## PROBLEM TO WORK ON
Copy every line of the material below character for character, changing nothing.

***

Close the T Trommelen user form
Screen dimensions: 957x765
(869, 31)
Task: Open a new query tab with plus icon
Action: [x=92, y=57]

***

## SOLUTION
Close the T Trommelen user form
Screen dimensions: 957x765
(869, 31)
Task: Open a new query tab with plus icon
Action: [x=92, y=57]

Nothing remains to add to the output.